**DATASET ENTRIES:**

[Start of Attachment]

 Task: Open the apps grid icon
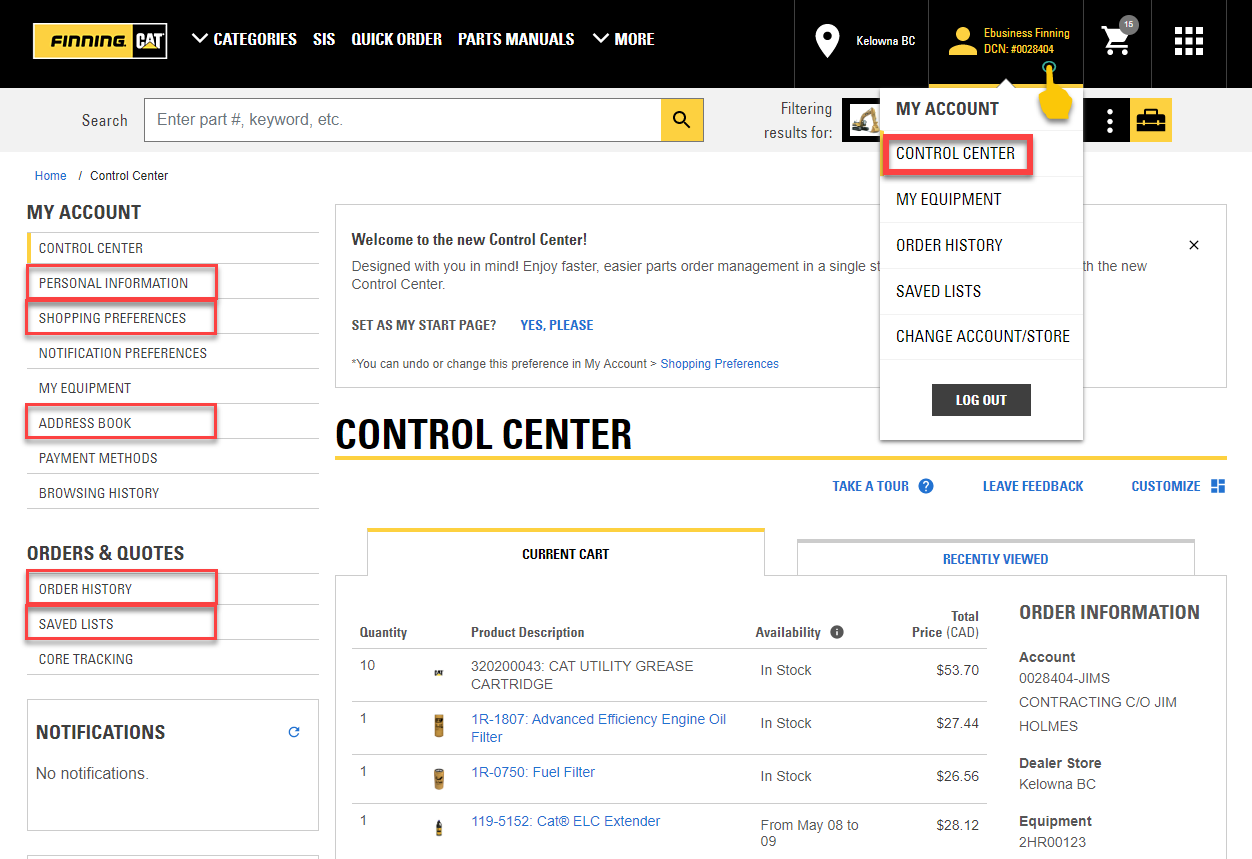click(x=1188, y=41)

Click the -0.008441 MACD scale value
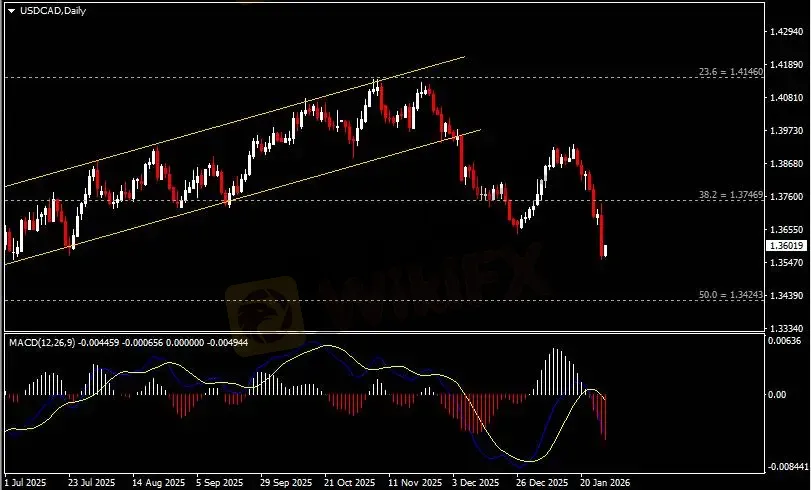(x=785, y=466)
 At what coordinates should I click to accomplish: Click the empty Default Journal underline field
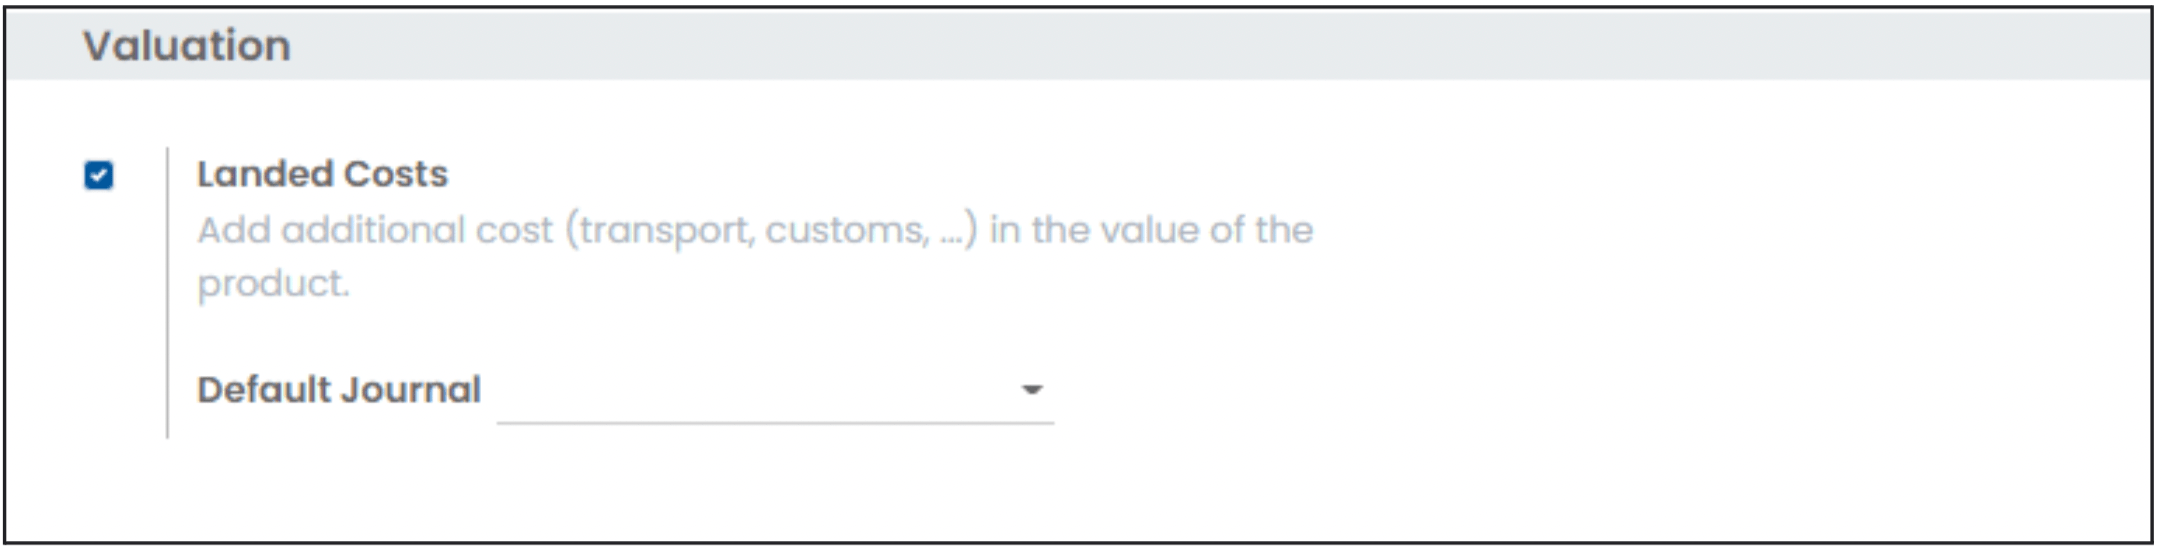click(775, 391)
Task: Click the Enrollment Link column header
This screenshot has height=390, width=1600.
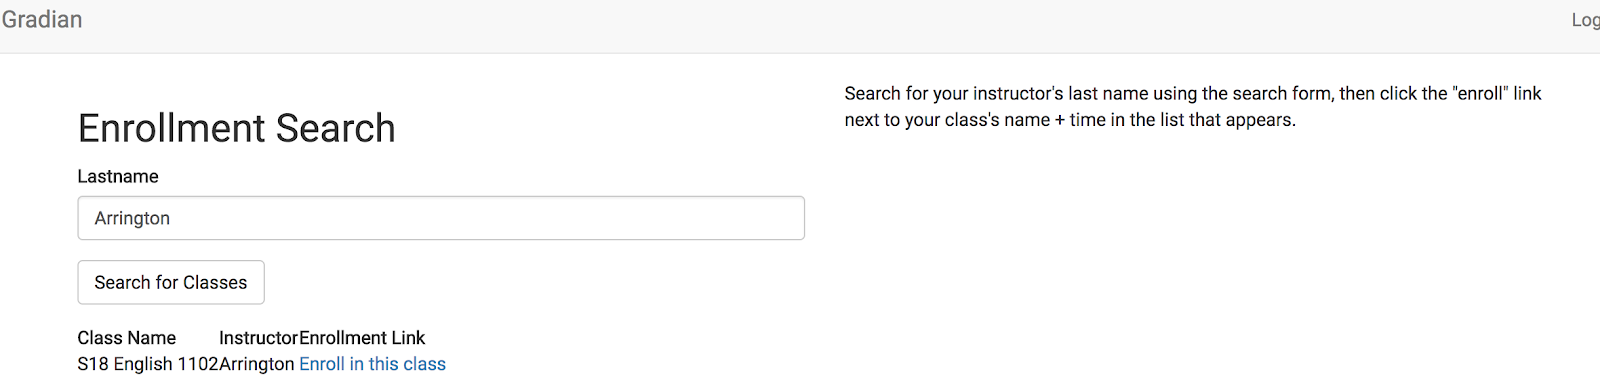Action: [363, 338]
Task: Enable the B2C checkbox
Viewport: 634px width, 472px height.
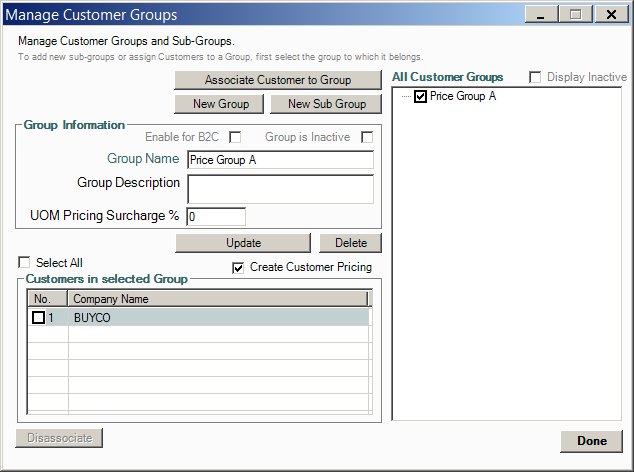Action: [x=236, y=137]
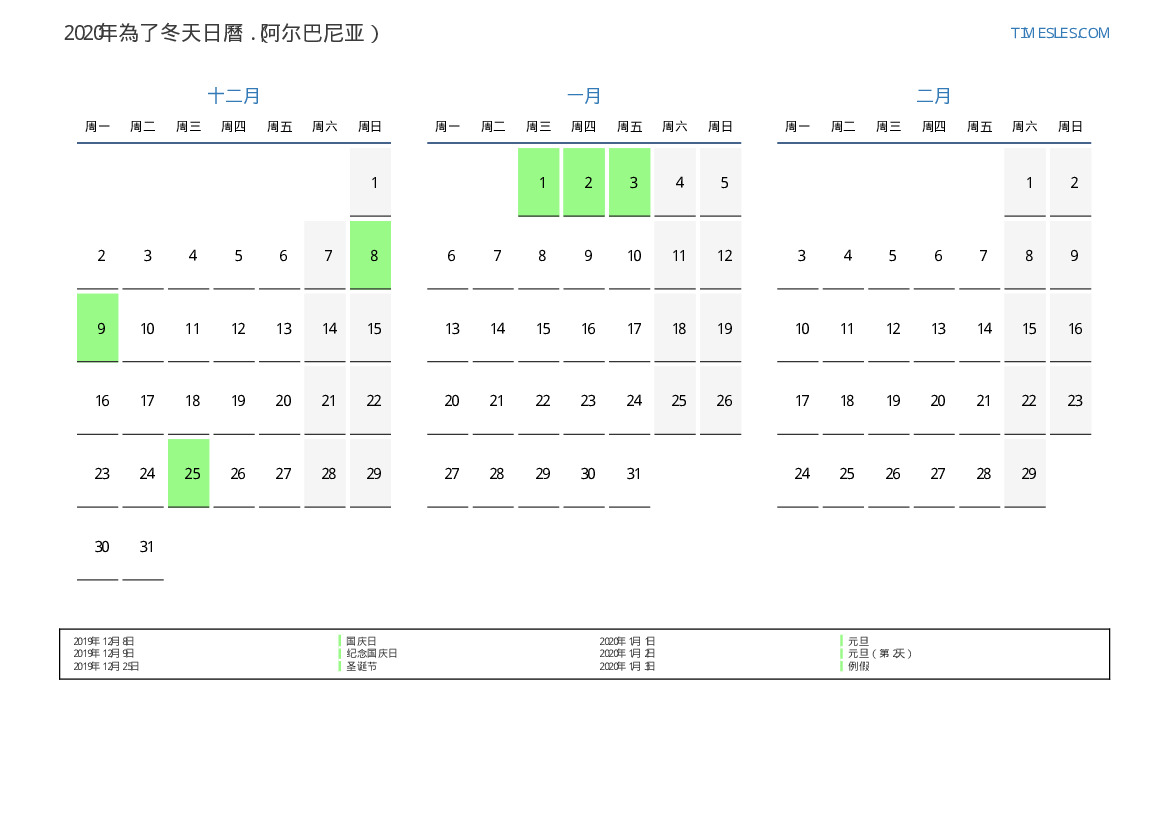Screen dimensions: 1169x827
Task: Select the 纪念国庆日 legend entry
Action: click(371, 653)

[End of Attachment]

**EXERCISE DETAILS:** Write out all of the data above exactly, pictures excluded.

**SOLVED PROBLEM:**
 Task: Open the apps grid icon
click(x=1188, y=41)

Click the -0.008441 MACD scale value
(x=785, y=466)
 At what coordinates should I click to accomplish: Click the empty Default Journal underline field
click(775, 391)
Task: Click the Enrollment Link column header
This screenshot has height=390, width=1600.
Action: [363, 338]
Task: Enable the B2C checkbox
Viewport: 634px width, 472px height.
Action: [x=236, y=137]
Screen dimensions: 1169x827
Task: Select the 纪念国庆日 legend entry
Action: click(371, 653)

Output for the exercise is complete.